Недалеко – это минут двадцать на такси. В подъезде Чонгук кидает локацию другу и имя. Больше ничего не пишет, и тот, прочитав, не реагирует, потому что схему знает.
В квартире приятно пахнет – вот первое, что замечает Чонгук. В доме родителей, который он никогда не назовёт своим, в стены въелась алкогольная вонь.
– У тебя тут каталог из икеи за девятнадцатый век?

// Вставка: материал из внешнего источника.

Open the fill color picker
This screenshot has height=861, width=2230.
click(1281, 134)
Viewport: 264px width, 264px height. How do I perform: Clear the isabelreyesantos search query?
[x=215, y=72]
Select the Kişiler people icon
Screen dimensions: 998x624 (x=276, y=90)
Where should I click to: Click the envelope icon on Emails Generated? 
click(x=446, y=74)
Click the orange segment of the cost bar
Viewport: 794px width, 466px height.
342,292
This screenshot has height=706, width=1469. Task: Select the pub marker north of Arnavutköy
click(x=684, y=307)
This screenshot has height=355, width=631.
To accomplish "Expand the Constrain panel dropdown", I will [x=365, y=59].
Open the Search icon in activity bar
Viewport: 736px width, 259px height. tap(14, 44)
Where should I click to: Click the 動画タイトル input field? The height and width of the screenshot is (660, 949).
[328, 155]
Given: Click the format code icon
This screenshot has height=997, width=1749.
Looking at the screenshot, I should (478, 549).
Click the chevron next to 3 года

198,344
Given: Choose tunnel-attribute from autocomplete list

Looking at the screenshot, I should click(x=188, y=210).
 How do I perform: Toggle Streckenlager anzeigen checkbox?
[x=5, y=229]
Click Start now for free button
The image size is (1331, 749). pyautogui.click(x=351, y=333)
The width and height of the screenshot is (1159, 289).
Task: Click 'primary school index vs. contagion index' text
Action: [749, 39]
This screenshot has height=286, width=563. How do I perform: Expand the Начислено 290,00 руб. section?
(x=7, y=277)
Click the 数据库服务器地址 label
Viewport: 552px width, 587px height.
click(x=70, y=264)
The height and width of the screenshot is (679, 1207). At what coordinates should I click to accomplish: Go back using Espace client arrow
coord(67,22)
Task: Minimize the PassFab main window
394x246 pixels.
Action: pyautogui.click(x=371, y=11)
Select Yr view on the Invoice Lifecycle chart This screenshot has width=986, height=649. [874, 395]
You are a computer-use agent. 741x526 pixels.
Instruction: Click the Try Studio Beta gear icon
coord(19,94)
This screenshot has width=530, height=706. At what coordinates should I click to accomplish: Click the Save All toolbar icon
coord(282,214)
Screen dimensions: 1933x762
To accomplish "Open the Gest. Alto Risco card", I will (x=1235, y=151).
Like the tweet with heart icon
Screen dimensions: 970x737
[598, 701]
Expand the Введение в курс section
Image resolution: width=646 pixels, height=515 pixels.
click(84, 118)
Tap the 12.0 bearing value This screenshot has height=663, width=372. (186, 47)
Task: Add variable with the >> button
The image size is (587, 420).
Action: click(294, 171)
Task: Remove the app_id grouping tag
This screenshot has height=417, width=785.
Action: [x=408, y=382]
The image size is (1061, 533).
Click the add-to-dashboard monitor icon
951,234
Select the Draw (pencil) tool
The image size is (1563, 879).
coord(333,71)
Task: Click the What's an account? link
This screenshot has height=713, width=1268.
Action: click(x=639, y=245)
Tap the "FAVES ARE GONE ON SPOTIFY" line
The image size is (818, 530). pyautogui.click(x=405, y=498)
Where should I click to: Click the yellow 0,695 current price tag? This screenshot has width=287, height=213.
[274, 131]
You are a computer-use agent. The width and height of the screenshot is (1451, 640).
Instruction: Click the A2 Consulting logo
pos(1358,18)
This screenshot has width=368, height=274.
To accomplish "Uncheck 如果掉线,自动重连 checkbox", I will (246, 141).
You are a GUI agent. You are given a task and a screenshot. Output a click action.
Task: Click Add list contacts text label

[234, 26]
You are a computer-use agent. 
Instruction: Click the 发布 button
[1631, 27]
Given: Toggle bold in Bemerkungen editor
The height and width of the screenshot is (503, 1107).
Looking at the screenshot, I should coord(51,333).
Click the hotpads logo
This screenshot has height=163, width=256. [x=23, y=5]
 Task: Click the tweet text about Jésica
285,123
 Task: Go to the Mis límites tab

Чонгук щёлкает включателем и проходит прямо к дивану, прикидывая, как скоро отругают за невоспитанность. В мыслях интерьер Чонгук характеризует, как дорого-богато – помпезная хрень с большой люстрой, бежево-золотым диваном и пугающими картинами на стенах.
– Что-то вроде того.
Тэхён, появляясь из коридора тенью, не глядя и ничего больше не говоря, скрывается в одной из комнат. Вернувшийся в простой чёрной футболке с двумя чашками и термосом он кажется неловким посреди пышного лоска. Не спрашивая, он разливает чай, пока Чонгук въедается в заново открывшиеся черты правильного лица. Тэхён же вдруг утыкается широкими зрачками в его свитер, скользя так заинтересованно, что и Чонгук отвлекается, пытаясь понять, что не так. Пятно? Слишком видно шов? Ещё одна дырка?
– Что?
– Узор, – поясняет Тэхён, наклоняясь. Вдруг он оказывается так близко, что вот-вот Чонгук почувствует дыхание. Он бы хотел почувствовать. На губах. – Похож на лепестки с буквами «А», «Y». Это что-то значит, – утверждает.
– У тебя странный флирт.
Тэхён отстраняется. Снова слишком далеко.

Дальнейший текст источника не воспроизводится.